Sığırların idrarı, dışkısı ve bir kısım yataklık malzemesinin karışması sonucu ortaya çıkan atıklar gübreyi oluşturur. Gübre yönetimi hem çıkan gübrenin uzaklaştırılması, hem de, eğer kullanılacaksa, bitki yetiştirmede kullanımına uygun olarak depolanmasını içeren işlemlerdir.
Gübre hayvan adedi arttıkça büyük bir problem haline gelebilir. Hayvanlara ve insanlara zararlı amonyak, metan, hidrojen sülfit ve karbondioksit açığa çıkaran gübrenin kaldırılması şarttır. Diğer yandan; bu konuda yasal gerekliliklere, çevresel koşullara da uymak zorunludur.
İnekler yedikleri ile ilgili olarak değişen miktarlarda toplam gübre üretirler. Bir ineğin yılda 20 m3 toplam gübre ürettiği hesap edilir. Canlı ağırlık, süt verimi de bu miktarı etkiler.
Gübre çevresel kirlilik ve hastalık kaynağı olabileceği gibi, bitkisel alanlarda da daha iyi ürün yetiştirilmesini sağlayacak azot, fosfor, potasyum gibi mineralleri içerir. Dolayısıyla gübre yönetimi, gübrenin kaldırılması ve sonra kullanımının bir bütün halinde düşünülmesi yönünden en baştan planlamış olmalıdır.
Gübreler ortamda bulundukları sürece solunum yolu enfeksiyonlarına ve meme yangılarına zemin hazırlayan etki gösterirler.
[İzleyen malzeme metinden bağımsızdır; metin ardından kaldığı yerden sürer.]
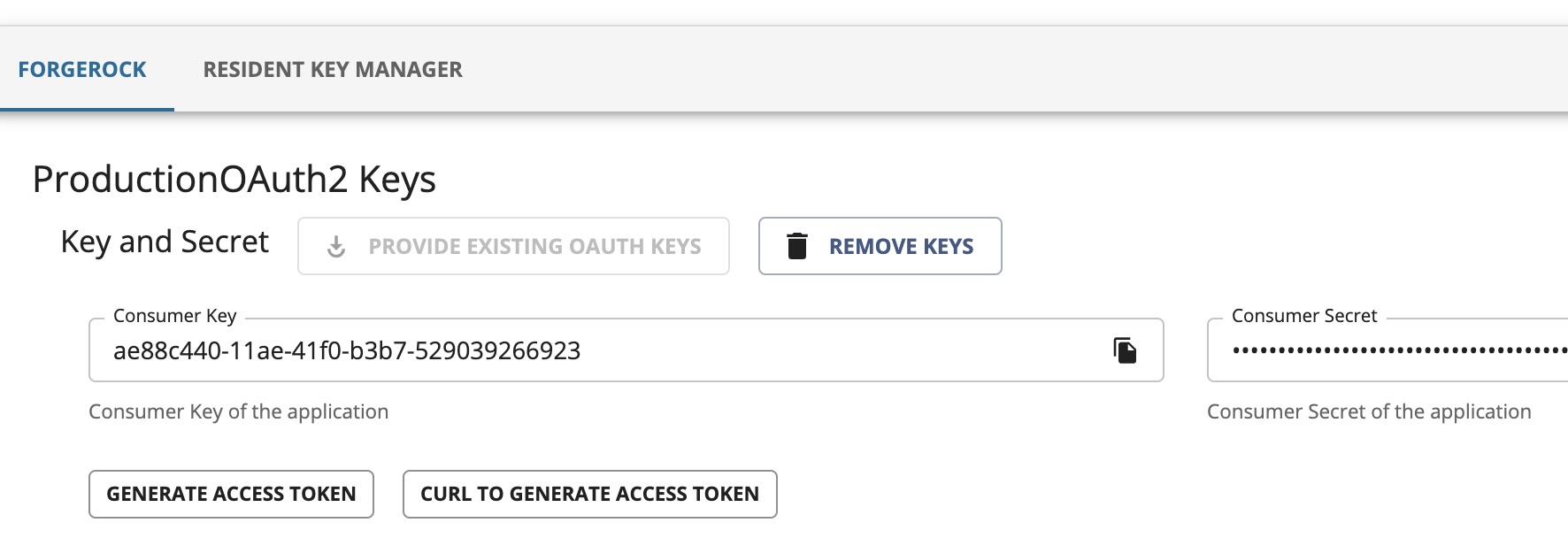Click the trash can icon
Bu barınağı ve çevreyi kirletici etkileri önlemek için sıyırıcı ile, küçük traktörler ile, su ile uzaklaştırma yöntemleri kullanılır.
Ülkemizde sıyırıcı ile gübrelerin atılması yöntemi son yıllarda gayet yaygınlaşmıştır. ABD’de ise daha çok küçük traktörler kullanılmaktadır. ABD’de yatak yerlerinde kum kullanımı yaygın olduğundan, kumun ise sıyırıcıların halat ya da zincirlerine zarar vermesi sebebiyle küçük traktörler tercih edilir.
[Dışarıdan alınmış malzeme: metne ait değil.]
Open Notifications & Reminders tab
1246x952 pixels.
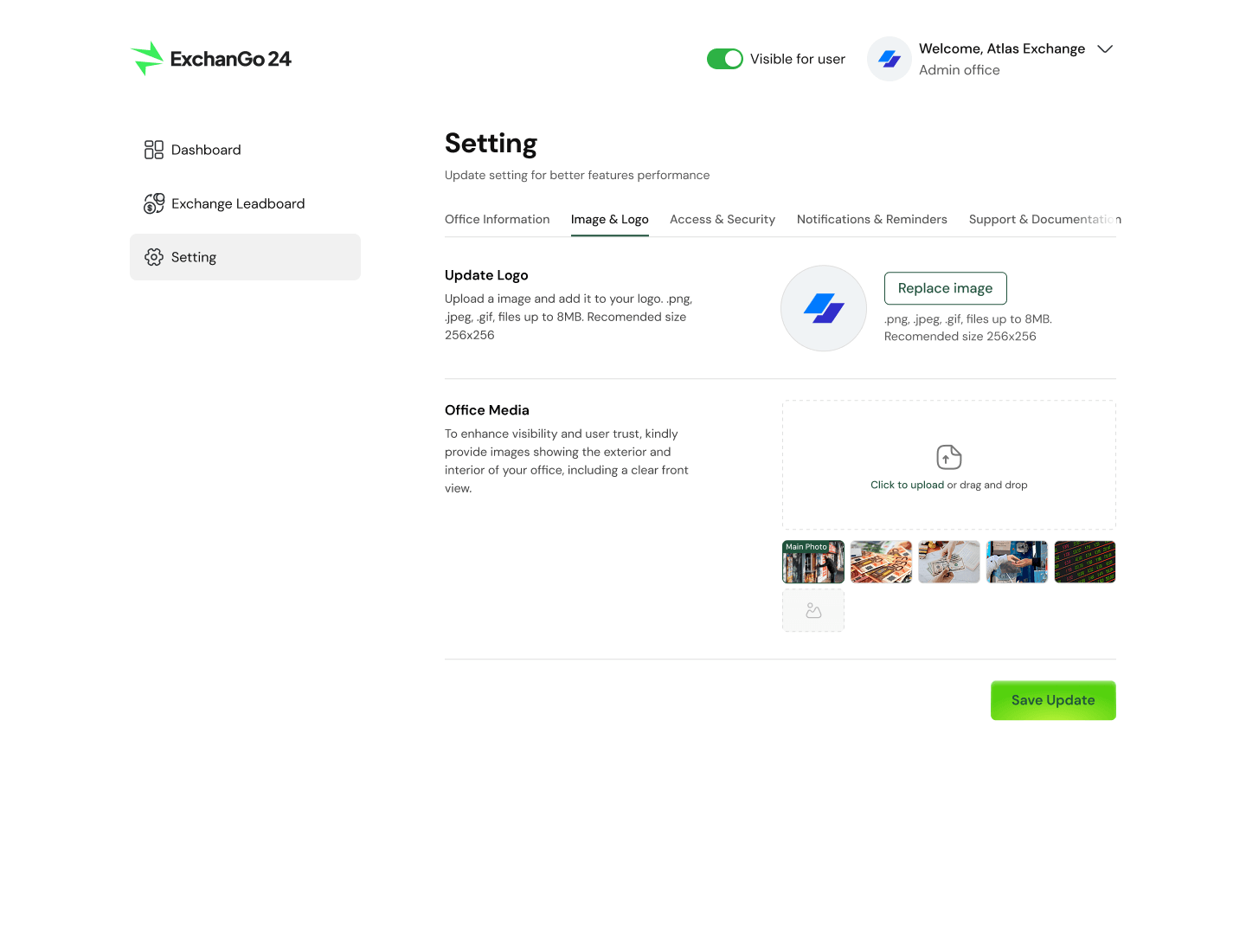click(872, 220)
Su ile yıkama yöntemi ise, evlerdeki sifon sisteminin çok büyüğü olarak düşünülmelidir. Kullanılan su çöktürülüp, arındırılarak tekrar kullanılabilirse de, bunun arada bir suyla takviyesi gerekir. Bu yöntemlerin avantaj ve dezavantajları kuruluş safhasında değerlendirilmelidir.
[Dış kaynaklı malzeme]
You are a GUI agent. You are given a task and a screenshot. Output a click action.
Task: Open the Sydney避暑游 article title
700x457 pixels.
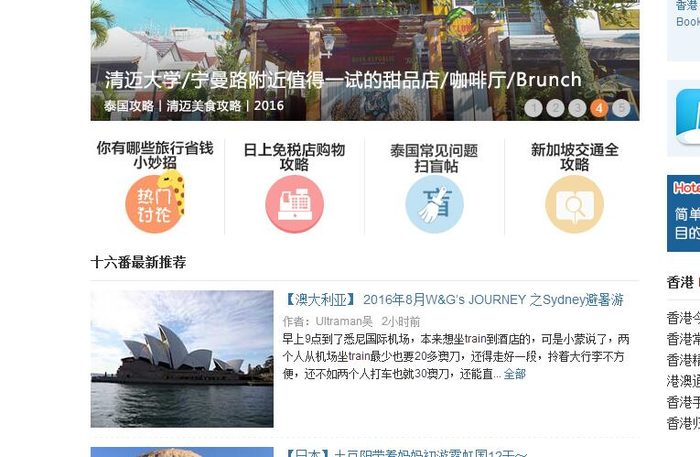tap(453, 299)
Sıvı ve katı gübrenin toplanması, dağıtılması için değişik sistemler uygulanır. Sıvı gübreler genellikle çukurlardan, havuzlara kadar çeşitli büyüklükteki yerlerde toplanabilir. Eğer araziye dağıtılacaksa sıvı gübre dağıtıcıları, makineler kullanılabilir. Coğrafi yapı, iklim, arazi varlığı ve yasalar bu konuda yol gösterici olmalıdır.
Gübre tipine göre, uzmanlarına danışarak, en baştan, iyi planlama yapılmalıdır.
Gübrelerin değerlendirilmesinde öne çıkan bir teknoloji ise BİYOGAZ‘dır. İşletmeler tek tek bu teknolojiyi kurabilecekleri gibi, yakın olanlar bir araya gelip gübrelerinden ortak biyogaz elde edebilirler. Isı ve elektrik enerjisine dönüştürülen gübrelerden kalan kısım ise yine arazide değerlendirilebilir.
Biyogaz üretimi için gübrenin ve özellikle selüloz miktarının önemi büyüktür. İyi bir fizibilite ile girişim yapılmalıdır. Projelendirme ve kurulum maliyeti pahalı bir teknolojidir. Sistem ürettiği ısı ve elektrik enerjisinin bir kısmını kendisi de harcar. Yıllık işletme maliyeti de göz önüne alınarak, gerçekçi bir fizibilite ile yola çıkılmalıdır.
Özet olarak; gübre yönetimi konunun uzmanları tarafından, en baştan düşünülerek uygun yöntemlerin seçilmesiyle yerine getirilmesi gereken bir iştir.